The flood of illegal immigrants coming across the U.S. border with Mexico is also driving up criminal activity, which is posing a serious problem for border agents tied up with care taking and processing.

Border Patrol Rio Grande Valley Sector Chief Patrol Agent Rodolfo Karisch held a press event with Sen. Ted Cruz on Monday to highlight the perilous conditions migrants face crossing the border in south Texas, and to discuss how the recent spike in illegal crossings provides opportunities for drug smugglers and other criminals.

KGBT’s Sydney Hernandez asked the important question: “Chief, right now ya’ll are dealing with the humanitarian mission. Does this mean that more narcotics and people with criminal histories are entering more easily?”

Karisch confirmed that’s the case, and said it’s a matter of managing the agency’s meager resources.
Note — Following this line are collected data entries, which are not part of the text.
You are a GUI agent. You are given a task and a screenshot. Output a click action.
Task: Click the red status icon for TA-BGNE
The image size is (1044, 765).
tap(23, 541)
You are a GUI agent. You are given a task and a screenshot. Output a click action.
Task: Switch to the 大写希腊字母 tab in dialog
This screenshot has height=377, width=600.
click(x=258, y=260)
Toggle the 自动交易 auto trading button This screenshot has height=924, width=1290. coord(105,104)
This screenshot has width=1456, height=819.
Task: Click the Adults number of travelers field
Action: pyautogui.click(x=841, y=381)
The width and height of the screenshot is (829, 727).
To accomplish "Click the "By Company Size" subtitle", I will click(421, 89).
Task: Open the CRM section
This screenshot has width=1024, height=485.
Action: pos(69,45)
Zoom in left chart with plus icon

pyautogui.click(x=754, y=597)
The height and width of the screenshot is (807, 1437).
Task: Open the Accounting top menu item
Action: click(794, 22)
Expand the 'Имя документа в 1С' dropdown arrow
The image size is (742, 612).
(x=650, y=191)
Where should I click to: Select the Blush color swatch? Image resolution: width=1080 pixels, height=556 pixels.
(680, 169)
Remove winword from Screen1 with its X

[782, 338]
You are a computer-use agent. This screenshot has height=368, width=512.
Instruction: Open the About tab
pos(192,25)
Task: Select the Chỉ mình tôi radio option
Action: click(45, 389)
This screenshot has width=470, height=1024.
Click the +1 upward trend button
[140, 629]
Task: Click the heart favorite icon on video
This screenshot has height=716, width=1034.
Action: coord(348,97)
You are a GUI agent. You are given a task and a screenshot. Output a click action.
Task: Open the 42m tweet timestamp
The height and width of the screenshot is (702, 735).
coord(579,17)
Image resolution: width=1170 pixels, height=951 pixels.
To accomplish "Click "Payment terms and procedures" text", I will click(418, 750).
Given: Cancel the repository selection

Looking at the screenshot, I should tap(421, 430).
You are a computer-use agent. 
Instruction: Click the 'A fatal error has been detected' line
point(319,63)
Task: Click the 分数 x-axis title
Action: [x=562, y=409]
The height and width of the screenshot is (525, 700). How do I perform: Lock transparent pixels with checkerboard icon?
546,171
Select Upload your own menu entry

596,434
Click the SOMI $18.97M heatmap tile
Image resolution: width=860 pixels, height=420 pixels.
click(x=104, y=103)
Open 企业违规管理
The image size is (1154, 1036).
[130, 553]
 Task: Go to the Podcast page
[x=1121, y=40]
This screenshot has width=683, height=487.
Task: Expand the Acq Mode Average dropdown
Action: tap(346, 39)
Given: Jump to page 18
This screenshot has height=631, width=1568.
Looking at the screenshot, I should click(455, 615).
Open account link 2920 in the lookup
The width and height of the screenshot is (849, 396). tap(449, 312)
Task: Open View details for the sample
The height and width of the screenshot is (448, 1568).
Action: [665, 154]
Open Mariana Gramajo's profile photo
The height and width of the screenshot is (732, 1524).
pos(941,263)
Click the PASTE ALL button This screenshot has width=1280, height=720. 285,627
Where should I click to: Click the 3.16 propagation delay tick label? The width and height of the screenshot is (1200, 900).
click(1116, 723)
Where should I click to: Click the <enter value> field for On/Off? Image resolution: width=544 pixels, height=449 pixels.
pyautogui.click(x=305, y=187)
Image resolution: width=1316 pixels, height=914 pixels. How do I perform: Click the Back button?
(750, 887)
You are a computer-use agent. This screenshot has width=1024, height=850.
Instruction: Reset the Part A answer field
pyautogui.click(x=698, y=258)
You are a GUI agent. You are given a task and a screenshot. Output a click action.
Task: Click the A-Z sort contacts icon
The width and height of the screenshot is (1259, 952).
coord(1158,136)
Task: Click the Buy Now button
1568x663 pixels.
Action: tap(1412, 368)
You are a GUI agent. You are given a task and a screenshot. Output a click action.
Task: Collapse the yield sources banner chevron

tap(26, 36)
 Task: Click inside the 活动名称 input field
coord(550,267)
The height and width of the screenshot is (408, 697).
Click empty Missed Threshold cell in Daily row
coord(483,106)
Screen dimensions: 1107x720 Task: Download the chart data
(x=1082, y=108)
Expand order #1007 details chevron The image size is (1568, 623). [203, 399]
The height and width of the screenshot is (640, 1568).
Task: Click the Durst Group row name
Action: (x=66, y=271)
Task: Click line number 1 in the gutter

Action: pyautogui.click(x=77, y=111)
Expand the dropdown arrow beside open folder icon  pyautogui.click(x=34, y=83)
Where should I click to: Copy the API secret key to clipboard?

“Absolutely,” he told Hernandez, “because when you have 60 percent of your workforce dedicated to humanitarian – and I haven’t even really addressed rescue part, because now we’re getting into the rescue months where we’ll actually be sending out more agents just to do that – so out of that 60-40 split, that means I only have 40 percent of the workforce to dedicate to the border security.

“With that, you’ve got hard drugs, you’ve got marijuana that sill continue to flow,” he continued. “You have criminal aliens – year to date, 258 MS13 Gang members, 96 18th Street Gang members. Not a day goes by that I don’t see a report for someone that we’ve taken into custody that has an active arrest warrant for murder, sexual assault or some other crime here in the United States.

“So that’s the reality of what we face, and why I have not collapsed those checkpoints, because there are still a lot of bad people and bad things that are coming into this country,” Karisch said.

Cruz chimed in with some perspective.

“Cocaine is up, heroin is up, meth is up, fentanyl is up, and if we don’t get serious about solving it those problems are only going to get worse,” the senator said.

Karisch said agents in the Rio Grande Valley seized over 91,000 pounds of marijuana, though he acknowledged that the total for the drug is down from previous years. Hernandez questioned whether the stat is a reflection of more marijuana making it through undetected.

“It could be any number of things. If you look at a lot of states who have legalized recreational and medical. There are number of given reasons as to why that’s down, but it could also be that factor, as well,” he said. “We don’t intercept everything that we detect …”

The press conference came on the same day congressional Democrats toured immigration holding facilities in Texas, where Socialist Rep. Alexandria Ocasio Cortez alleged Border Patrol agents are forcing illegal immigrants to drink from the toilet.

The outlandish claim, which was quickly debunked by Border Patrol officials and others who attended the tour, garnered far more media attention than the press conference in the scorching Texas heat.

The media tour took reporters through the desert on the same trails followed by more than 130,000 illegal immigrants that crossed through the sector in May alone. In total, well over 1 million will make their way in to the U.S. in fiscal year 2019, though plenty will also perish along the way – deaths perpetuated by Democrats in Congress who have refused to fix the legal loopholes at the heart of the border crisis, Cruz said.

Unlike the migrants crossing into the U.S., reporters in Texas received a cold glass of water at the end of the two hour-tour, which left reporters soaked in sweat, the Brownsville Herald reports.

“Today,” Karisch said, “you’re blessed with a little cloud coverage.”